7.なお、再発防止研修に関しては、2004年7月、不起立・不伴奏者対象に初めて再発防止研修が行われる直前の執行停止申立に対して東京地裁・須藤裁判官は、7月23日、本件研修が未実施であることから現段階では却下と決定したものの、実際に実施される研修が「例えば、研修の意義、目的、内容等を理解しつつ、自己の思想、信条に反すると表明する者に対して、何度も繰り返し同一内容の研修を受けさせ、自己の非を認めさせようとするなど、公務員個人の内心の自由に踏み込み、著しい精神的苦痛を与える程度に至るものであれば、そのような研修や研修命令は合理的に許容されている範囲を超えるものとして違憲違法の問題を生ずる可能性があるといわなければならない」として、やり方によっては「違憲・違法」の問題が生ずることを指摘していたことを改めて確認しなければならない。
8.東京地裁須藤決定直後の8月に行われた当時の再発防止研修では、「地方公務員法を中心とする解説がなされたに過ぎず」、「『受講報告書』は、受けた研修の内容及びその所感について記載させるものに過ぎず、原告らが主張するような『反省の実質を有する文書』でもない」(研修命令取消訴訟における都教委代理人の主張)として、須藤決定の範囲に留まることを意識したような内容で行われ、以降このやり方が継承されていったが、2012年3月の通知から変更された今のやり方は、実施時期・回数とその研修内容において「合理的に許容されている範囲を超えるもの」となっている。実施期間が半年の長きに及び実施回数も大幅増したのみならず、内容において「地方公務員法違反」の処分事案にも関わらず、「学習指導要領国旗国歌条項」を持ち出して起立斉唱を強要するやり方は、「起立斉唱命令」が「思想及び良心の自由についての間接的な制約となる面がある」と判示した『最高裁判決』(2011/6/6)にも明らかに抵触するものである。自らの歴史観ないし世界観および教育的信念に基づく不起立者に対して、その行為を禁止したり反省を迫ったり変更を強いるような研修は、思想転向強要の実質を有する憲法違反の人権侵害と言わなければならない。

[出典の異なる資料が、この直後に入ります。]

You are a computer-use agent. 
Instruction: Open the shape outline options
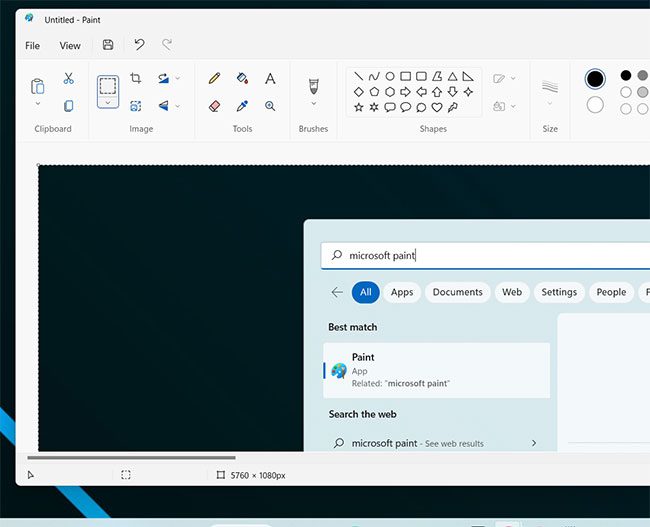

9.8月27日には、田中聡史さんに対して、3回目の訪問指導が実施されようとしている。都教委及び校長は、法令に基づき公務を執行する行政の責任者として、司法の決定を遵守し、違憲違法の問題を生ずる可能性がある研修はただちに中止し、同時に現行の『研修実施要領』を抜本的に見直し、田中さんの思想及び良心の自由を尊重し侵害することのないように求めるものである。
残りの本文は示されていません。